- Created by: Reinhard Schwabenitzky; Hermann Ebeling;
- Starring: Joachim Wichmann
- Country of origin: West Germany (1982-1990) Germany (1990-1991)
- No. of seasons: 3
- No. of episodes: 85

Production
- Running time: 25 minutes

Original release
- Network: ARD
- Release: 1982 – 1993

= Büro, Büro =

Büro, Büro ("Office, Office") is a German comedy television series.

==Plot summary==
The series' plot revolves around the everyday life at Lurzer KG, a small firm producing gym equipment. It deals with both the personal relationships among the staff (including romance, friendships, and feuds) and the highs and lows of running a business. The latter topic includes rationalisation, incorporation (and later exclusion) into an American holding company, and having to move the office several times.

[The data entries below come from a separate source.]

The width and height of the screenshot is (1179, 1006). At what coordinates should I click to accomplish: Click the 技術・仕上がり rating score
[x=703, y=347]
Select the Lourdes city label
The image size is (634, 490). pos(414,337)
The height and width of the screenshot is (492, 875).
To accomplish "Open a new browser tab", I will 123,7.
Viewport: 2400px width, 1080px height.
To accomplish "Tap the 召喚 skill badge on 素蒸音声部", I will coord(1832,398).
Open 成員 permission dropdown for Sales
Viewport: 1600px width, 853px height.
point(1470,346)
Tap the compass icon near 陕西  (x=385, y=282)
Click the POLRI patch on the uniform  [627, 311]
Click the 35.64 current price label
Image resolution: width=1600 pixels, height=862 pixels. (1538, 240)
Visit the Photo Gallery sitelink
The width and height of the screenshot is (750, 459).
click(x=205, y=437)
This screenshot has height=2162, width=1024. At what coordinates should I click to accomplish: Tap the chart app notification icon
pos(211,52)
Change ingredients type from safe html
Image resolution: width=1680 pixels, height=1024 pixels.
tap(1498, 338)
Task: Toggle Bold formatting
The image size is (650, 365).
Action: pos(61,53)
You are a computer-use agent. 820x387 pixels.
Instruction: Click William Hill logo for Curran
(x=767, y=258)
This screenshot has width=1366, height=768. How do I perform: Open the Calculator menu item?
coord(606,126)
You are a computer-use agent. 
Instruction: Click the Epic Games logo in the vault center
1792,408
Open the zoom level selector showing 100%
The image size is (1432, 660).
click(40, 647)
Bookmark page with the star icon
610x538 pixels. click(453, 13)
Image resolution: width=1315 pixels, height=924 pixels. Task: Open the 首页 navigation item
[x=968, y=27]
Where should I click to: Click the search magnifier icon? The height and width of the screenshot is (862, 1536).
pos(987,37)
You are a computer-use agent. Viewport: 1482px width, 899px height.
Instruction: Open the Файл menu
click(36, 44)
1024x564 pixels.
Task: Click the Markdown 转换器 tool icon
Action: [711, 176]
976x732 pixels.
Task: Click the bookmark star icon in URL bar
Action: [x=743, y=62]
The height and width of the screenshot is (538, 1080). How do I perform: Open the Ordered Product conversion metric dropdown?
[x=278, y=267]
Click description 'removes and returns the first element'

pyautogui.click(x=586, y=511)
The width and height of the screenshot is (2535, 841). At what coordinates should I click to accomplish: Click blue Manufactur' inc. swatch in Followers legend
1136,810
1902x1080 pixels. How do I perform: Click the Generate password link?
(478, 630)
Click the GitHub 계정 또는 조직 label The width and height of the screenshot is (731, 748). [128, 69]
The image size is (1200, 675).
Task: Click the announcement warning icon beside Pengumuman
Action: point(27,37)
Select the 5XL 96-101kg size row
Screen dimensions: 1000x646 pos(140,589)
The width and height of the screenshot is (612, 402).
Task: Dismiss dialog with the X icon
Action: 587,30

Running gags in the show include the constant personal absence of the company's manager, Mr. Lurzer, and that the attempts of his subordinate executives - especially personnel manager Dr. Herbert Brokstedt (Joachim Wichmann), and his successor Dr. Adalbert-Wilhelm Schmitt-Lausitz (Ralf Wolter) - to motivate the rest of the staff tend to produce anything but the desired effect.

The title sequence is known for its use of the melody "The Typewriter" by Leroy Anderson, which featured in the Jerry Lewis film Who's Minding the Store?.